From: stepan rutz <stepan(dot)rutz(at)gmx(dot)de>
To: Tomas Vondra <tomas(dot)vondra(at)enterprisedb(dot)com>, Tom Lane <tgl(at)sss(dot)pgh(dot)pa(dot)us>, Matthias van de Meent <boekewurm+postgres(at)gmail(dot)com>
Cc: pgsql-hackers(at)postgresql(dot)org
Subject: Re: Detoasting optionally to make Explain-Analyze less misleading
Date: 2023-11-02 19:09:30
Message-ID: 9126b7da-204b-4701-8e2b-37fb824a0cf4@gmx.de
Views: Raw Message | Whole Thread | Download mbox | Resend email
Thread:
Lists: pgsql-hackers

Hi Thomas,

you are right of course. Thanks!

I have attached a new version of the patch that supports the syntax like
suggested. The previous patch was insonsistent in style indeed.

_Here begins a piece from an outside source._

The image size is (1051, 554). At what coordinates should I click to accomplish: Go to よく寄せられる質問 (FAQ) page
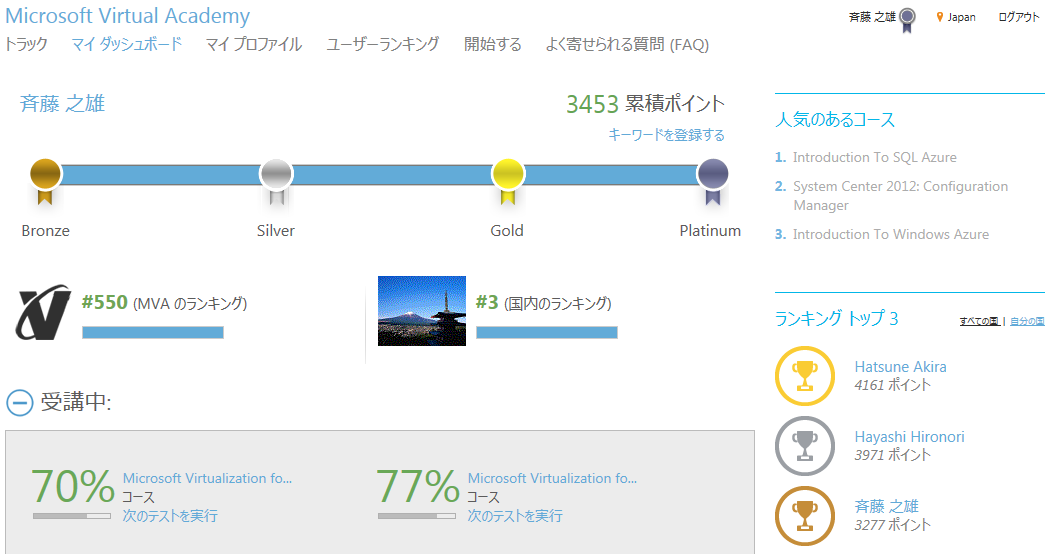point(627,44)
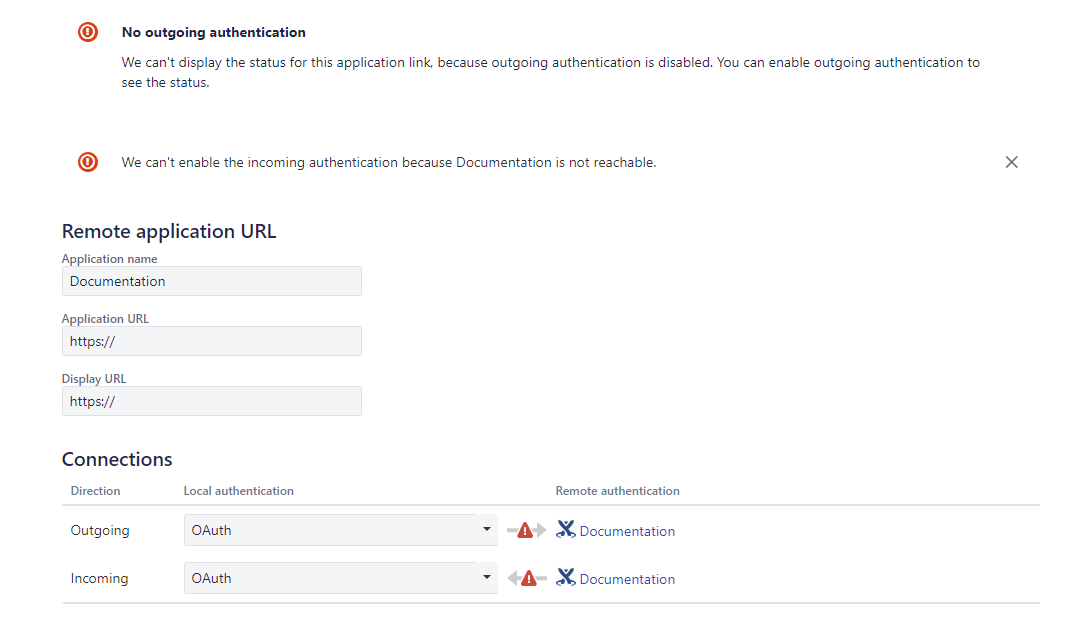1071x619 pixels.
Task: Open the Outgoing local authentication dropdown
Action: point(340,530)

explain (analyze, serialize)

and

explain (analyze, serialize binary)

That doesn't make too much of a difference for most scenarios I am
certain. However the the seralize option itself does. Mostly because it
performs the detoasting and that was a trap for me in the past with just
plain analyze.

Eg this scenario really is not too far fetched in a world where people
have large JSONB values.

db1=# create table test(id bigint, val text);

db1=# insert into test(val) select string_agg(s::text, ',') from (select
generate_series(1, 10_000_000) as s) as a1;

now we have a cell that has roughly 80Mb in it. A large detoasting that
will happen in reallife but in explain(analyze).

and then...

db1=# explain (analyze) select * from test;
                                            QUERY PLAN
---------------------------------------------------------------------------------------------------
 Seq Scan on test  (cost=0.00..22.00 rows=1200 width=40) (actual
time=0.018..0.020 rows=1 loops=1)
 Planning Time: 0.085 ms
 Execution Time: 0.044 ms
(3 rows)

db1=# explain (analyze, serialize) select * from test;
                                            QUERY PLAN
---------------------------------------------------------------------------------------------------
 Seq Scan on test  (cost=0.00..22.00 rows=1200 width=40) (actual
time=0.023..0.027 rows=1 loops=1)
 Planning Time: 0.077 ms
 Execution Time: 303.281 ms
 Serialized Bytes: 78888953 Bytes. Mode Text. Bandwidth 248.068 MB/sec
(4 rows)

db1=#

So the explain(analyze) does not process the ~80 MB in 0.044ms in any
way of course.

Actually I could print the serialized bytes using 1. grouping-separators
(eg 78_888_953) or 2. in the way pg_size_pretty does it.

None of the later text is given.